Other things to consider would be misstypes, since a good autocomplete should be tolerant ot those. ElasticSearch allows for that in text searches(with very few character transformations on fuzzy queries). You may want to use suggest fields to allow more transformations. If you can determine different searches are equal and you want to unite them that would be an improvement too and you could have them be the response of similar suggests.

As in any text analyzing pipeline, there are several concepts to take into account:
- Tokenization: in our worbase(the one in the test) there are several examples of words split by " ". Depending on what we want to consider we have other options to choose https://www.elastic.co/guide/en/elasticsearch/reference/6.8/analysis-tokenizers.html. For the examples provided the "standard" tokenizer(which is the default) would work, but we may want "letter" or something else, I'd need a larger test sample. 
- Stopwords: In my experience, you generally want to filter out the stopwords, and unless in this case we really want to know the original indexed term I would do so.
- Stemming/Lemmatization: These, while they can be interesting for some text AI analysis would not be too useful for the current exercise.  



###WHAT WOULD YOU DO IF THE WORDBASE WAS MUCH LARGER (300GB) ? 

As mentioned earlier, you would want a radix tree that you DFA-minimize from time to time. 
We would definitely need a disk-intensive solution and a solution that can work in a cluster:
In order to keep this scalable, we may want to keep the nodes from the DFA separate and bulk them when they have a similar prefix.

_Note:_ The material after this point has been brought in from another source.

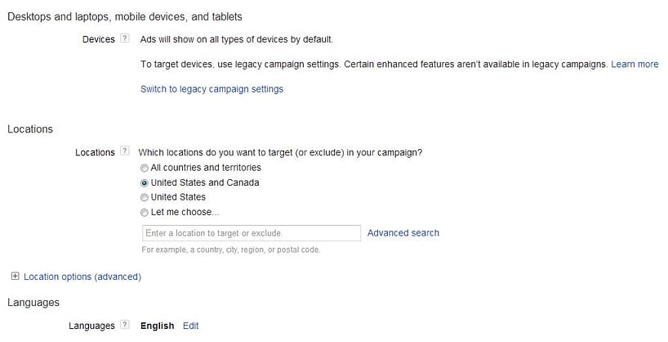Viewport: 668px width, 342px height.
Task: Choose the United States only radio button
Action: point(145,198)
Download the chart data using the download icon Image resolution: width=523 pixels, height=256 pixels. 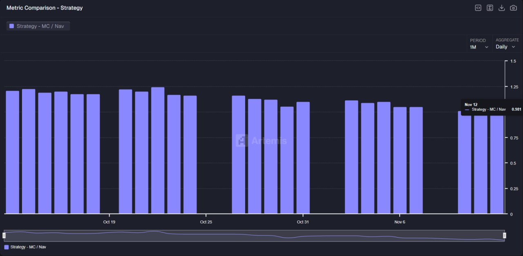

Each chunk of similar nodes should be stored close by, then have a master node(in a cluster), which holds a reference to it. 


###WHAT WOULD YOU DO TO MATCH WORDS WITH INFIXES("PRO" IN "REPROBE")?
The base implementation would need some minor alterations, mainly a BFS search would have to be done from the first state. Other than that it is rather straightforward, and worth noting that these searches could easily be done in parallel. This would be CPU intensive, but not an issue on any other side.